Our first experience was most thrilling, chiefly because we expected a charge. We thought all rhinos charged, as per the magazine articles, and so prepared for busy doings. A rhino cow and half-grown calf were discovered on a distant hillside. We stopped in a ravine to adjust the picture machine and then crept cautiously up the hill until we were within about seventy yards of the unsuspecting pair. Then the rhino birds began to flutter and chatter and the two beasts began to sniff nervously. Finally they turned toward us, with tails erect and noses sniffing savagely. Now for the charge, we thought, for it was considered an absolute certainty that a rhino cow accompanied by its calf would always attack. We moved forward a few yards, clapped our hands to show where we were, and their attitude at once became more threatening. They rushed backward and forward a couple of times and faced us again.

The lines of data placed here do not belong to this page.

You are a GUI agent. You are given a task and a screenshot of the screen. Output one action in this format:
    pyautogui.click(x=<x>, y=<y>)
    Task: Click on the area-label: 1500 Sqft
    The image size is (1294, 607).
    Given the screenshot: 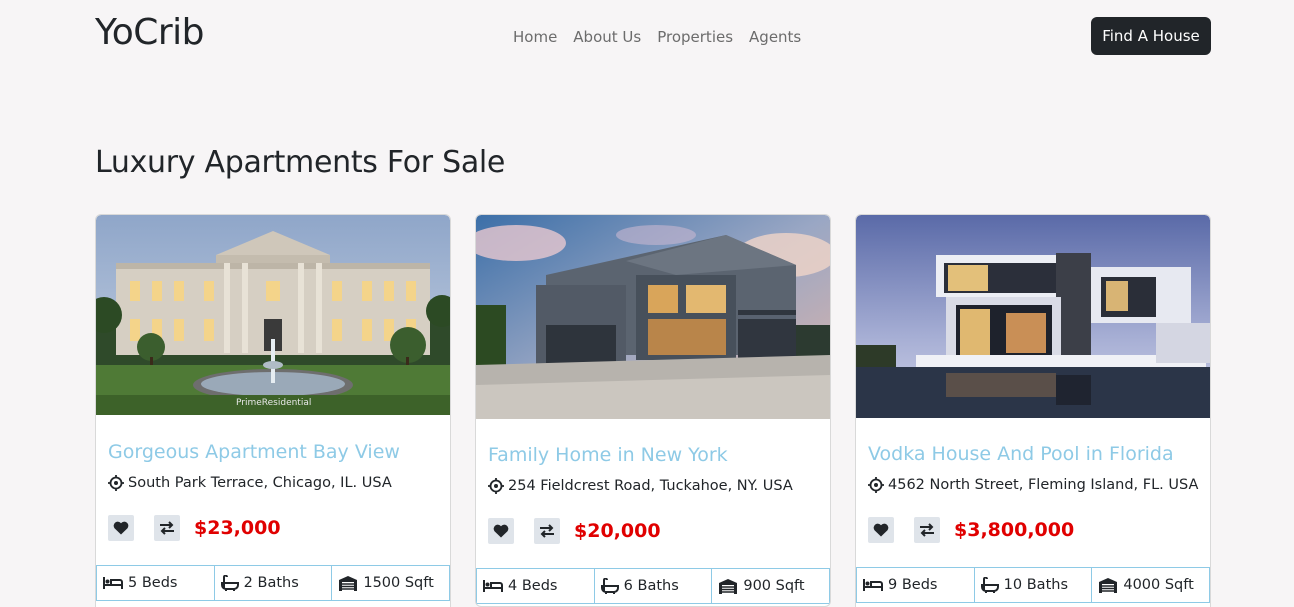 What is the action you would take?
    pyautogui.click(x=398, y=583)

By this time we knew that they saw us and our fingers were within the trigger guards. It was agreed that, if they charged, they should be allowed to come within forty feet before we fired, thus giving the picture machine time to get a good record. The situation was intense beyond description, and seconds seemed hours. When they started trotting toward us we thought the fatal moment had come, but instead of continuing the "charge," they swung around and trotted swiftly off in an opposite direction. As far as we could see them they trotted swiftly and with the lightness of deer, sometimes zigzagging their course, but always away from us. The charge had failed in spite of all our efforts to provoke it. The whistling and hand-clapping which we had hoped would give them our location without doubt had merely served to tell them the way not to go.

The moving picture record of a "charging rhino" would have been a brilliant success but for one thing—the rhino refused to charge.

During the following ten days we made many similar attempts to get a charge and always with nearly the same results. Once or twice we got within thirty yards before they finally turned tail after a number of feints that looked much like the beginning of a nasty charge. It was always intensely thrilling work because there was the likelihood that we might get a charge in spite of the fact that a dozen or so previous experiences had failed to precipitate one.

In several cases the first rush of the rhino was toward us, but instead of continuing, he would soon swing about and make off, four times as badly scared as we were. It seemed as though these preliminary rushes toward us were efforts to verify the location of danger in order to determine the right direction for escape. In all, we made between fifteen and twenty different attempts on different rhinos to get a charge, but with always practically the same result, yet with always the same thrill of excitement and uncertainty.

The End of the Charge

Comprehensive statistics on a rhino's charges are hard to obtain. The district commissioner at Embo told me that he had been ordered to reduce the number of rhinos in his district in the interest of public safety and that he had killed thirty-five in all. Out of this number five charged him. That would indicate that one rhino in seven will charge. Captain Dickinson, in his book, Big Game Shooting on the Equator, tells of a rhino that charged him so viciously that he threw down his bedding roll and the rhino tossed it and trampled it with great emphasis, after which it triumphantly trotted away, elated probably in the thought that it had wiped out its enemy. A number of fatalities are on record to prove that the rhino is a dangerous beast at times, and so I must conclude that the rhino experiences we had were exceedingly lucky ones, and perhaps exceptional ones in that respect.